- Theatrical release poster
- Directed by: Sivaraj N
- Written by: Sivaraj N
- Produced by: Meenakshi Anand; Anand G;
- Starring: Kalaiyarasan; Priyalaya;
- Cinematography: Praveen Balu
- Edited by: Nagooran Ramachandran
- Music by: Sam C.S
- Production company: Ram Film Factory
- Distributed by: Five Star K. Senthil
- Release date: 18 July 2025;
- Country: India
- Language: Tamil

= Trending (film) =

2025 Tamil film by Sivaraj N

Trending is a 2025 Indian Tamil-language psychological techno-thriller film written and directed by debutant Sivaraj N starring Kalaiyarasan and Priyalaya in the lead roles, alongside Prem Kumar and Besant Ravi in important roles.

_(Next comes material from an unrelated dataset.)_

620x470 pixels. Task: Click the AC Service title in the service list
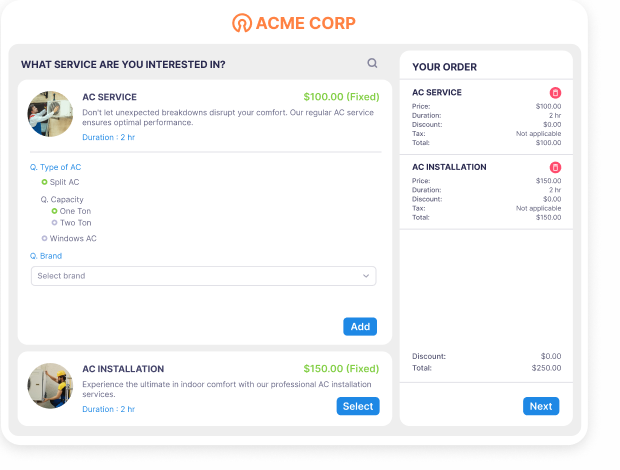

The film is produced by Meenakshi Anand and Anand G under their Ram Film Factory banner, while the technical team consists of cinematographer Praveen Balu, editor Nagooran Ramachandran, and music composer Sam C.S.

Trending released in theatres on 18 July 2025.

== Cast ==
- Kalaiyarasan as Arjun
- Priyalaya as Meera
- Prem Kumar as Arul
- Besant Ravi
- Vidhya Borgia
- Shivanya
- "Plip Plip" Sarvs Sagaa as himself

== Production ==
On 3 January 2025, the first-look poster of Kalaiyarasan's next film in the lead role, written and directed by debutant director Sivaraj N titled Trending was released, having Priyalaya as the female lead, who last appeared in Inga Naan Thaan Kingu (2024). Apart from the lead cast, the film also stars Prem Kumar, Besant Ravi, Vidhya Borgia, Shivanya and others in important roles. The film is produced by Meenakshi Anand and Anand G under Ram Film Factory banner, while the technical team consists of cinematographer Praveen Balu, editor Nagooran Ramachandran, music composer Sam C.S and stunt director Monster Mukesh.

== Music ==

The film has soundtrack and background composed by Sam C. S. The first video single "Ennile Ennile" was released on 5 July 2025. The second single, "Trending Ponnu" was released in July 2025.

Track listing
| No. | Title | Lyrics | Singer(s) | Length |
|---|---|---|---|---|
| 1. | "Ennile Ennile" | Karthik Netha | Sathyaprakash |  |
| 2. | "Trending Ponnu" | Iykki Berry | Iykki Berry |  |

== Release ==
Trending released in theatres on 18 July 2025 planning to clash with Kalaiyarasan's much delayed film, Titanic.

== Reception ==
Abhinav Subramanian of The Times of India gave 2/5 stars and wrote "Every conversation about likes, reels, or virality just takes your attention off the screen and incidentally, to your phone. [...] To be fair, Kalaiyarasan and Priyalaya do a pretty good job with the material they have. The script could have used some experimentation. " Jayabhuvaneshwari B of Cinema Express gave 2/5 stars and wrote "The film good writing, different thriller".